— begin Quoted passage —
In this communication, we describe the synthesis of tricarbonyl Re^I complexes of general formula [Re(N^∧N′)(CO)₃X]^0/+ (X = halide, pyridyl or isocyanide) with N^∧N′ being either achiral 3-(2-pyridyl)-4-aza[4]-helicene (1a) or chiral 3-(2-pyridyl)-4-aza[6]-helicene (M- and P-1b) (Scheme 1). The stereochemical features of these novel d⁶-complexes are presented in detail. The chiroptical properties of enantio-enriched samples and the non-polarized and circularly polarized phosphorescence were measured experimentally and analyzed using quantum-chemical calculations.

Scheme 1 Synthesis of rhenium complexes 2a–4a and enantio-enriched (M,A_Re)-2b¹, (M,C_Re)-2b² and (M,A_Re*)-3b^1,2 from respectively [4]helicene-bipy, 1a and M-[6]helicene-bipy, M-1b. (i) Re(CO)₅Cl, toluene, reflux; (ii) AgOTf, EtOH/THF, then 2,6-dimethylphenyl isocyanide, THF, NH₄PF₆, 75–80%; (iii) AgBF₄, CH₃CN, reflux then pyridine, THF, 80%. X-ray structures of racemic 2b², 3a and 4a (only (M,C^Re) stereoisomers are shown).¹⁰

Re^I-complex 2a was obtained in 85% yield as a yellow-orange precipitate upon refluxing a solution of 1a^8g and Re(CO)₅Cl in toluene for 5 hours (Scheme 1). It was fully characterized by multinuclear NMR spectroscopy (one set of peaks), by elemental analysis, UV-vis and emission spectroscopies. As compared to ligand 1a, the ¹H NMR spectrum of 2a shows strongly deshielded signals (except for H², H¹² and H⁶′) with Δδ up to +0.8 ppm for H⁵ (see ESI†). The UV-vis spectrum of ligand 1a in CH₂Cl₂ displays a strong band at 295 nm (ε > 50 × 10³ M⁻¹ cm⁻¹), accompanied by several structured bands of lower intensity between 300 and 400 nm. Meanwhile, complex 2a shows several absorption bands between 230 and 370 nm (ε ∼ 30–43 × 10³ M⁻¹ cm⁻¹) that can be assigned to intraligand π–π* transitions and a broad, low-energy absorption band between 370 and 480 nm (λ_max = 398 nm, ε = 12 700 M⁻¹ cm⁻¹) related to the incorporation of the Re^I metal and predominantly assigned as ILCT with contributions of MLCT character (vide infra). The absorption maximum at 398 nm appears red-shifted compared to the corresponding band in Re(2,2′-bpy)(CO)₃Cl^3f (350 nm) indicating extended π-conjugation.
— end Quoted passage —
Continue the passage on rhenium complexes of aza-helicene ligands, starting after its final sentence.
— begin Supplied material —
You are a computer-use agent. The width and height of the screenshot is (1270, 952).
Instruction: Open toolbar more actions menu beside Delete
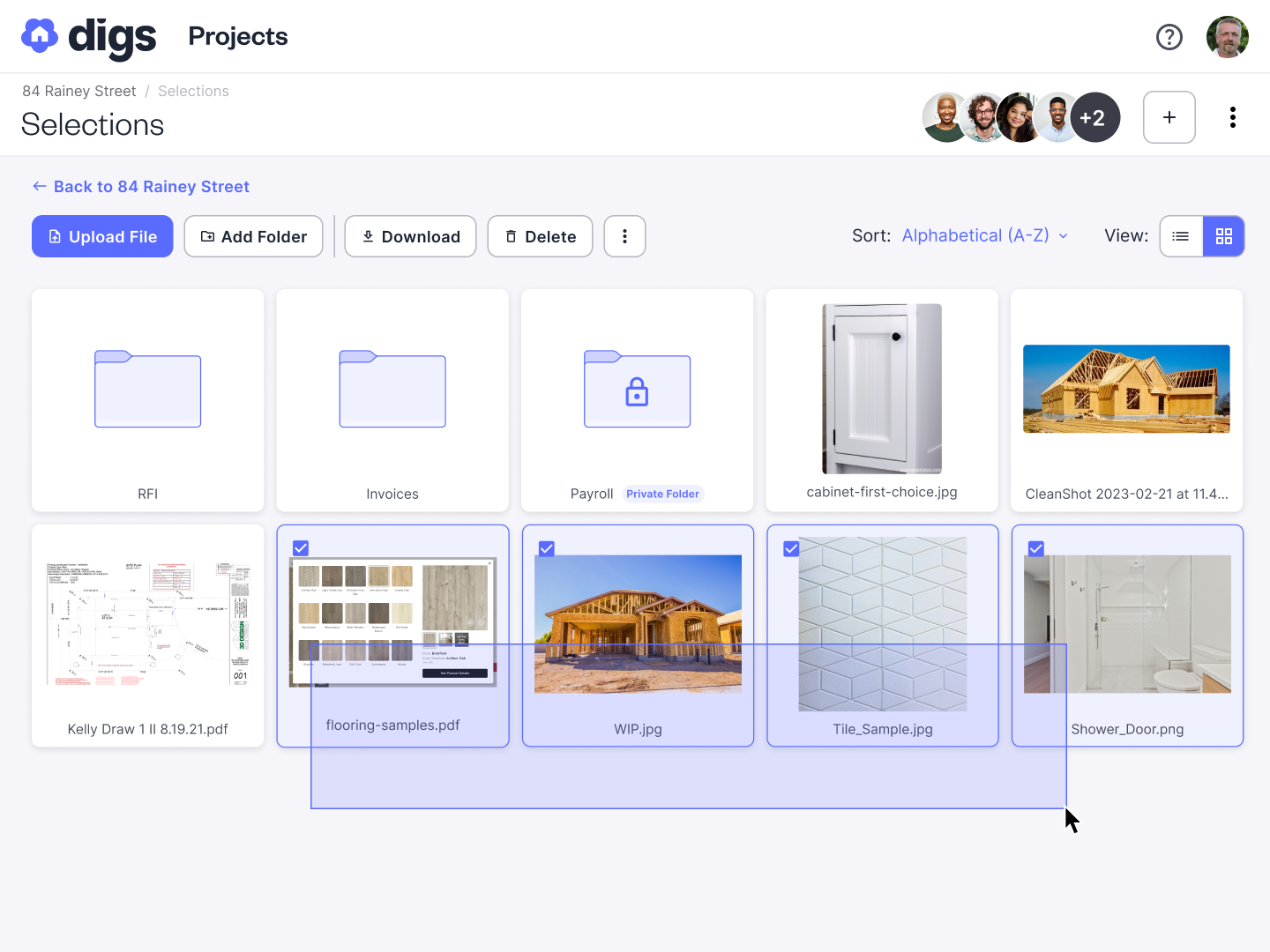pos(624,236)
— end Supplied material —
#### The reply
Re^I complex 2a is red-phosphorescent in CH₂Cl₂ at RT (λ^phos_max = 678 nm, ϕ = 0.11%, τ = 25 ns, see ESI†). The phosphorescence originates from the triplet charge-transfer state. It is facilitated by spin–orbit coupling at the rhenium heavy atom and bathochromically shifted compared to that of Re(2,2′-bpy)(CO)₃Cl (λ^phos_max = 610 nm).^3f At 77 K, the phosphorescence of 2a is significantly shifted to shorter wavelengths (λ^phos_max = 550 nm, τ = 7.9 μs). Such a hypsochromic shift is usually explained by inversion of the energies of ³π–π* and ³MLCT triplet states and/or by rigidification of the system.³ Note that as usual in this class of complexes, the quantum yield at RT is rather low.³ In comparison, charged complexes of formula [Re(N^∧N′)(CO)₃py]⁺ or [Re(N^∧N′)(CO)₃CNR]⁺ typically display superior luminescence efficiency due to a stronger ligand field. For this reason, complexes 3a and 4a were prepared in good yields from 1a, according to Scheme 1. They were fully characterized by multinuclear NMR spectroscopy, elemental analysis, UV-vis spectroscopy, emission and X-ray crystallography. The 3a and 4a compounds crystallize in Fdd2 and P2₁/n centrosymmetric space groups respectively (Scheme 1). At this stage, it is worth noting that complexes 2a–4a are chiral at the rhenium centre,‡⁹ since the Re atoms adopt a slightly distorted octahedral geometry, with three carbonyl groups being fac-oriented around the Re^I, as classically seen in such rhenium(I) tricarbonyl diimine complexes.³ The equatorial planes are defined by the chelate bipyridine ligand and two trans carbonyls. A third carbonyl and either the chlorine, the isocyanide or the pyridine are placed in the apical positions. Note that in structures 3a,4a the [4]helicene-bpy ligand exhibits a helicity angle (defined as angle between the terminal rings of the helicene moiety) of ∼35° and the cyanide and pyridine ligand are directed towards it, thus defining the (P,A^Re) and (M,C^Re) stereochemistry.¹⁰ However, in solution, the helicene is not configurationally stable, and the Re center readily epimerizes (vide infra). As expected, the charged complexes displayed improved photophysical properties with similar UV-visible and emission spectra as for 2a (see ESI†), but with higher quantum yields (3a: 16%; 4a: 8.3%). These results prompted us to prepare tricarbonylrhenium(I) complexes bearing a configurationally stable enantiopure [6]helicene-bipy ligand.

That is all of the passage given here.